Overactivation of Na⁺/H⁺ exchanger (NHE) 3 in the kidney may lead to salt and fluid retention, increasing the effective circulatory volume. Independently or concurrently, overactivation of NHE1 in vascular smooth muscle cells (VSMCs) may lead to intracellular Na⁺ loading, resulting in slowing or reversal of Na⁺/Ca²⁺ exchange via Na⁺/Ca²⁺ exchanger (NCX), increased cytosolic Ca²⁺ and VSMC contraction. At the same time, NHE1 activity may promote VSMC growth and proliferation, the overall result being increased peripheral resistance.

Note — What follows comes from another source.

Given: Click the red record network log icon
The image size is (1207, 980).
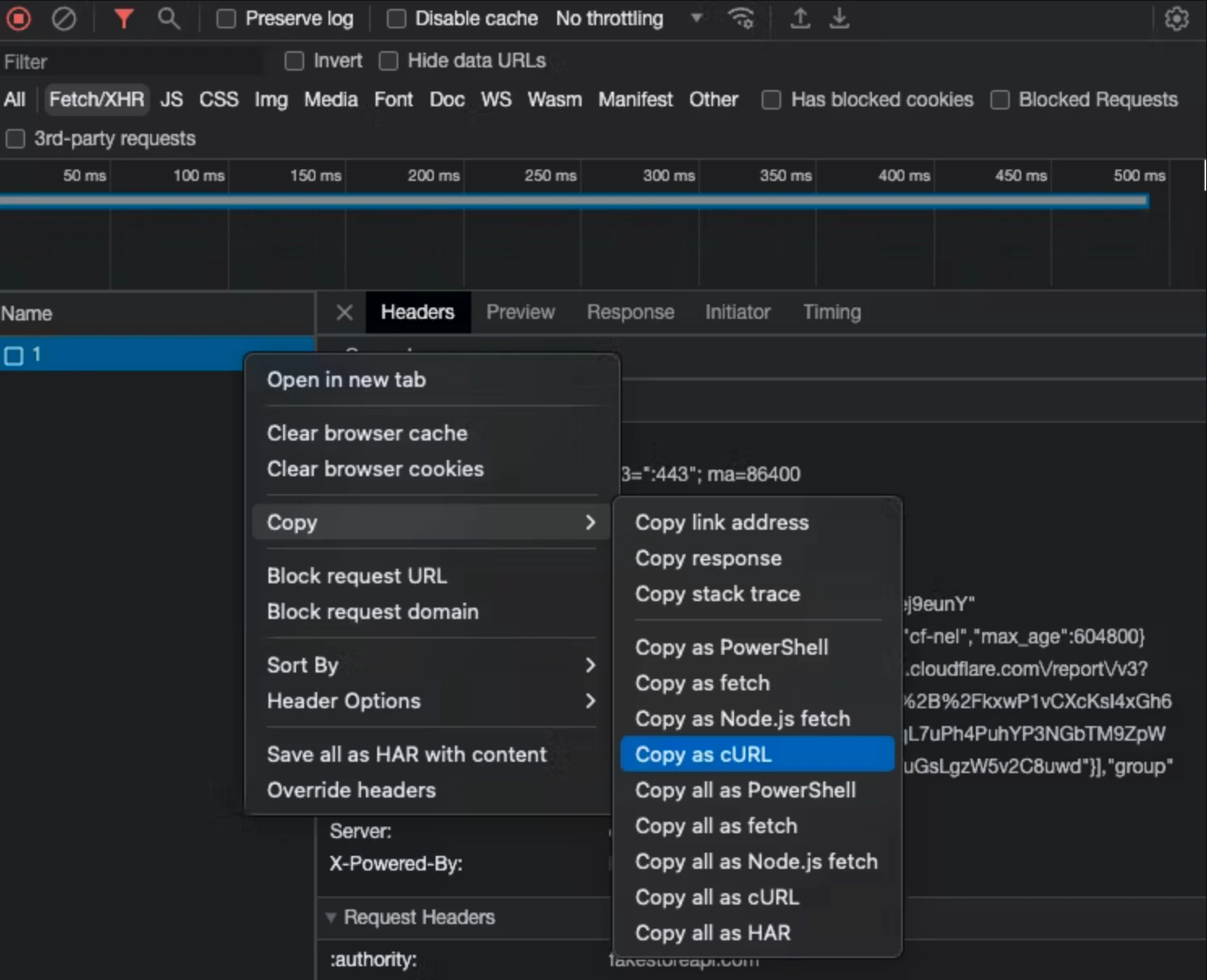Looking at the screenshot, I should 19,19.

Figure 4. Theoretical model of Na⁺/H⁺ exchange in ischemia/reperfusion

(a) Ischemia leads to intracellular acidosis by anaerobic glycolysis and mitochondrial dysfunction. Na⁺/H⁺ exchange is driven by the intracellular/extracellular H⁺ gradient and allosterically activated by intracellular protons (dashed curved arrow). Acidification of the interstitium (low pH_e) partially suppresses the gradient-driven Na⁺/H⁺ exchange. At the same time, cellular ATP depletion leads to Na⁺/K⁺-ATPase dysfunction. The net result is intracellular sodium loading. Rising [Na⁺]_i slows down the Na⁺/Ca²⁺ exchanger (NCX), impairing calcium extrusion from the cell. (b) During reperfusion pH_e normalizes and Na⁺/H⁺ exchange is fully activated by allosteric regulation and ionic gradients. With cellular ATP and Na⁺/K⁺-ATPase activity still insufficient, intracellular Na⁺ rises to yet higher levels. At some point during this process, rising [Na⁺]_i leads to operation of the Na⁺/Ca²⁺ exchanger in reverse mode. NCX extrudes Na⁺ at the price of raising [Ca²⁺]_i, which can achieve deleterious levels and lead to cell injury and apoptosis. NHE, Na⁺/H⁺ exchanger.